AFAICT there's three aspects that generally impact OCR output quality, two
of which will apply here for sure (in some way, at least), while you may
run into the third when you got 1+2 covered:

1. TABLES: page images which contain any kind of *tabular data* are best
preprocessed to extract the individual "table cell images" and feed each to
tesseract individually, then recombine the outputs to become your page's
OCR result.
2. INVERTED COLORS: tesseract has a hard time to OCR anything that has
white text on black background. The training sets are engineered from and
for "the usual", i.e. black print on white paper.
3. TEXT TOUCHING THE EDGE: tesseract output quality is negatively impacted
when there's no surroundings, i.e. no "border".

Corollary:

1. "tables" are not to be taken at their *literal*, *strict* word
definition. When you have multiple columns of text (think: newspapers,
multi-column press-ready print layouts of papers, various wide print art
layouts, etc.) that's "table" for you and the individual vertical slices
(segments) should be extracted and fed to tess individually.  When you need
a rule for this, consider this one: when you would take a knife and slice
the page into thin horizontal strips, sized one line of print each, does
that strip contain words that do belong to different parts of the text? If
yes, find ways to identify the continuous vertical chunks of text and
extract those. (Another case of "tables" is a wide margin print layout with
so-called liner notes, where comments /annotations are printed in the wide
margin. Some scholarly bible analysis publications come to mind as an
example of this. Less seen on the web, despite us all having widescreens
ideally suited for a layout style like that. :-/)

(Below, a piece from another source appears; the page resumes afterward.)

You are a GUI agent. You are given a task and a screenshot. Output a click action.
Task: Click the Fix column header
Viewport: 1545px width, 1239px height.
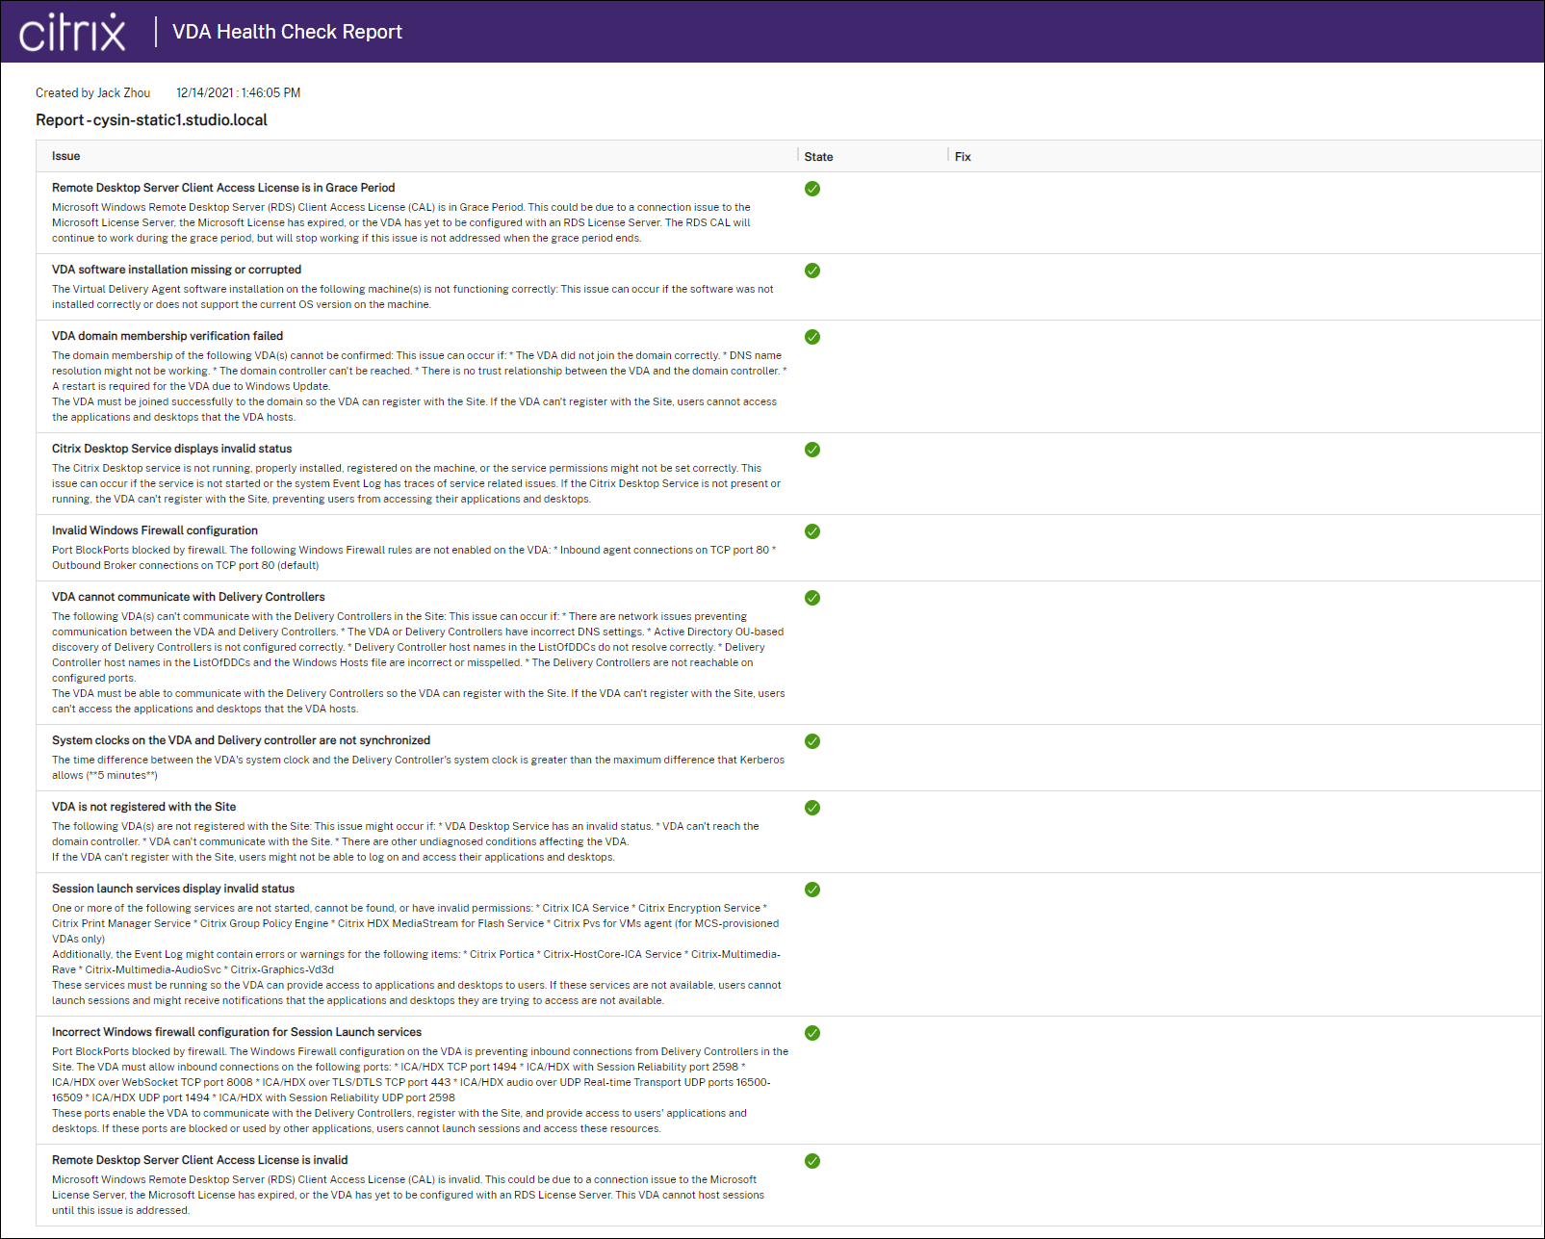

  Given your sample image, that's 5 "cells" I see: top chunk, bottom chunk
and three columns, one "cell" each.

2. tess is trained on black print on white background. An important bit of
image processing inside tesseract before actual OCR-ing takes place is
"thresholding" (a.k.a. "binarization") of the image. That means *anything*
that's not pure black and white is made so. (google those terms if you're
not aware of them yet). One of the problems with "binarization" is finding
a suitable cut-off point: the criterion which decides for the algorithm
which pixel is going to become *white* and which one will become *black*.

  The third (far right) "middle cell" is pure white on black, thus fatally
flawed. You can help tesseract enormously by *inverting* that bit of the
input image. (Observe this is aspect 2 for a reason: if you'ld apply that
inversion to the entire image, you would go "from drip into the rain"
(Dutch idiom) as the rest of the page would become black. ;-)  Hence
there's real benefit of slicing the page into "cells" first! (I'm
consciously trying to NOT write "sections" or "segments" here as "cells"
is, at least for me, far better at describing the mental model required
here.)

  Search this mailing list (and the internet at large) for various
approaches that would help you there; try a few and pick the one you like.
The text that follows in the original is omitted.